Oberst Rosselmini commanded the Kaiser Infantry Regiment # 1 from 1789 to 1794.[1] He led his regiment in Dagobert von Wurmser's Army of the Upper Rhine, fighting at Bad Bergzabern and Bienwaldmühle on 12 and 20 September. He also fought at the First Battle of Wissembourg on 13 October.[2] He won promotion to General-Major on 20 February 1794.[3] He held the noble title of Ritter.

++++

## SET OF TASKS
(a) In the Rosselmini text, on what date was he promoted to General-Major?
(b) Reproduce everything in the Rosselmini text from "Oberst Rosselmini commanded" down to "title of Ritter.".

[Element and text position data]
++++

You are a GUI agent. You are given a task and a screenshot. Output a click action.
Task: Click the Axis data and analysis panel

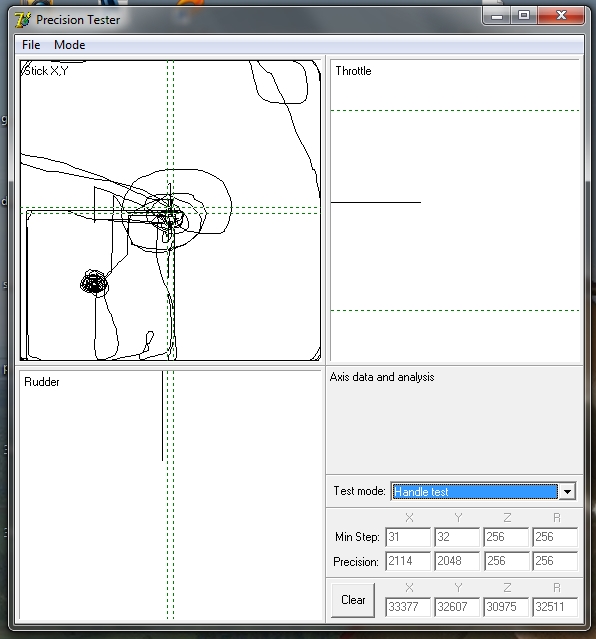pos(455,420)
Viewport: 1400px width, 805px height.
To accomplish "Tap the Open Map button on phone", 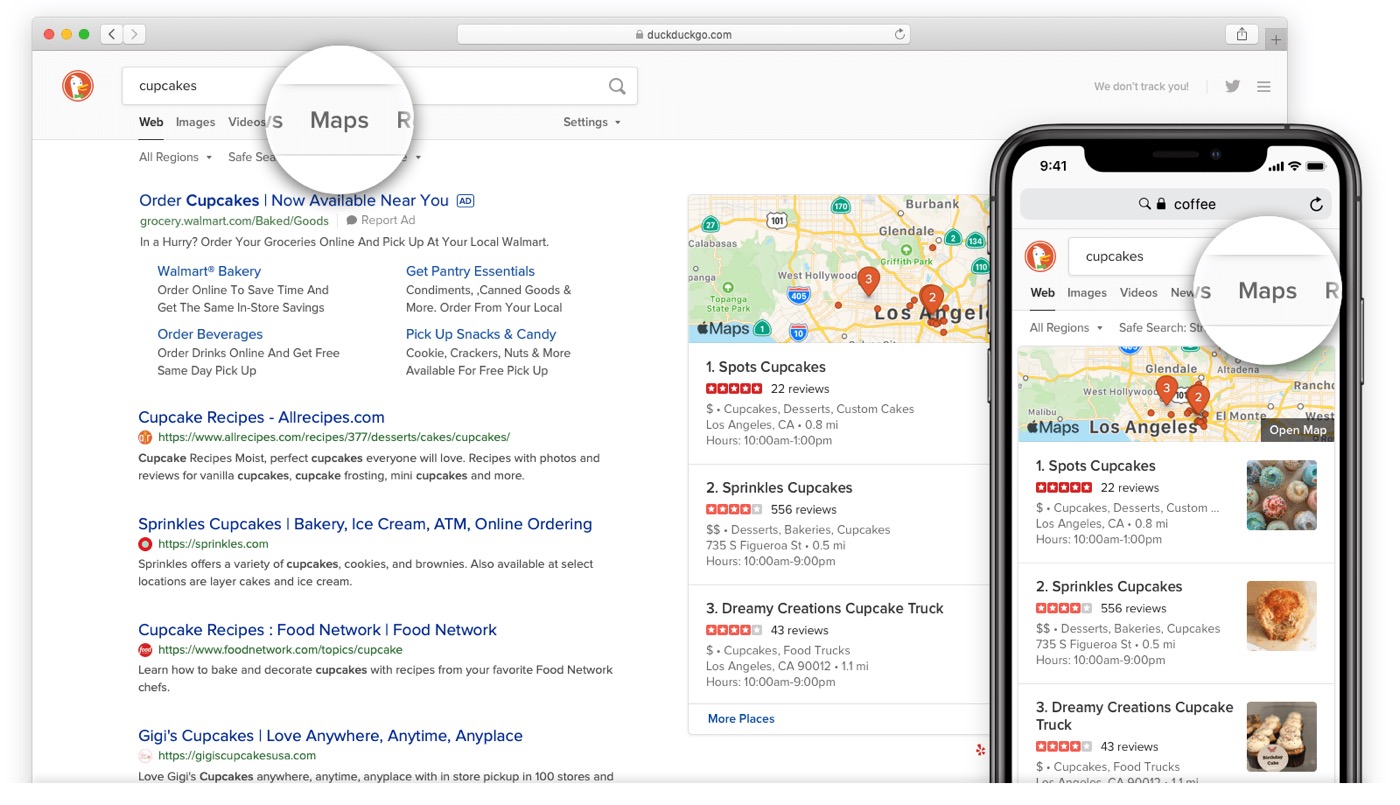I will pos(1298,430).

++++

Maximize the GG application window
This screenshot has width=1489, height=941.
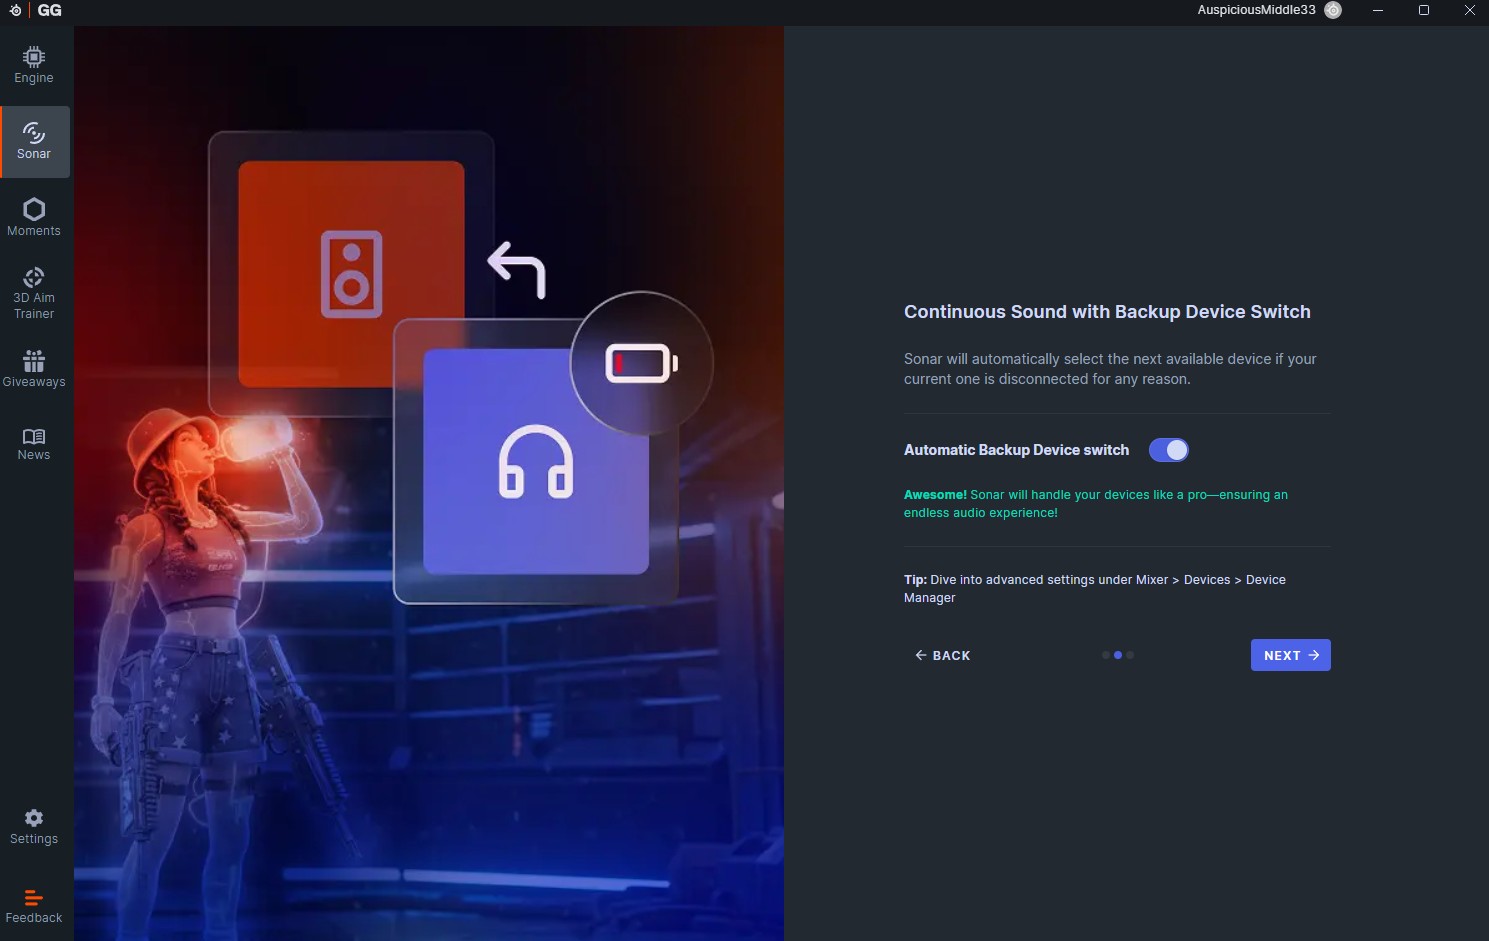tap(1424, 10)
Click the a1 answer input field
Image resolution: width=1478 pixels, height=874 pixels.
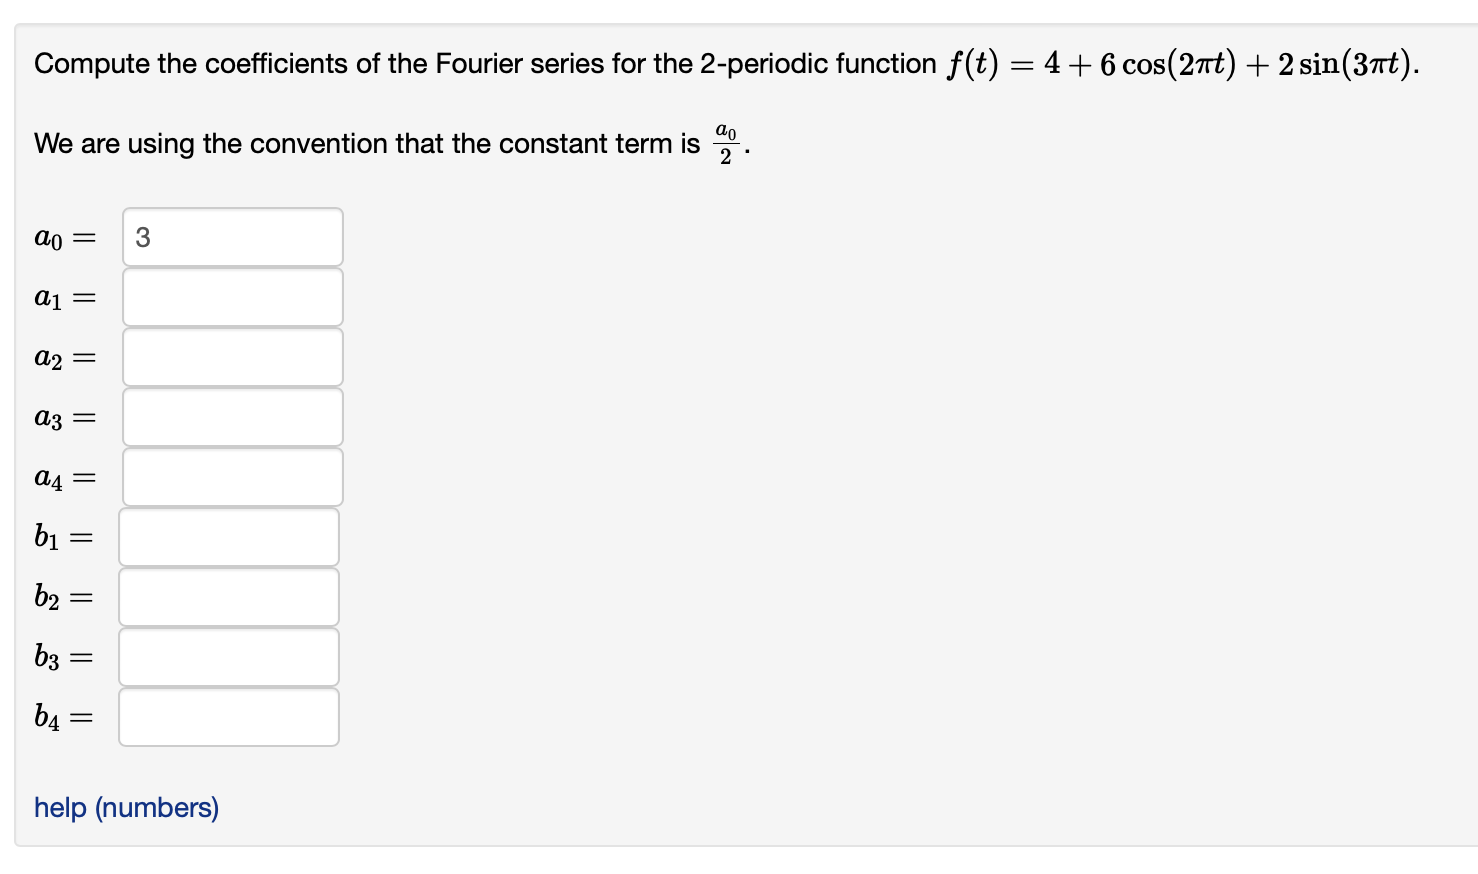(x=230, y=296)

++++

## SOLUTIONS BY TASK
(a) 20 February 1794

(b)
Oberst Rosselmini commanded the Kaiser Infantry Regiment # 1 from 1789 to 1794.[1] He led his regiment in Dagobert von Wurmser's Army of the Upper Rhine, fighting at Bad Bergzabern and Bienwaldmühle on 12 and 20 September. He also fought at the First Battle of Wissembourg on 13 October.[2] He won promotion to General-Major on 20 February 1794.[3] He held the noble title of Ritter.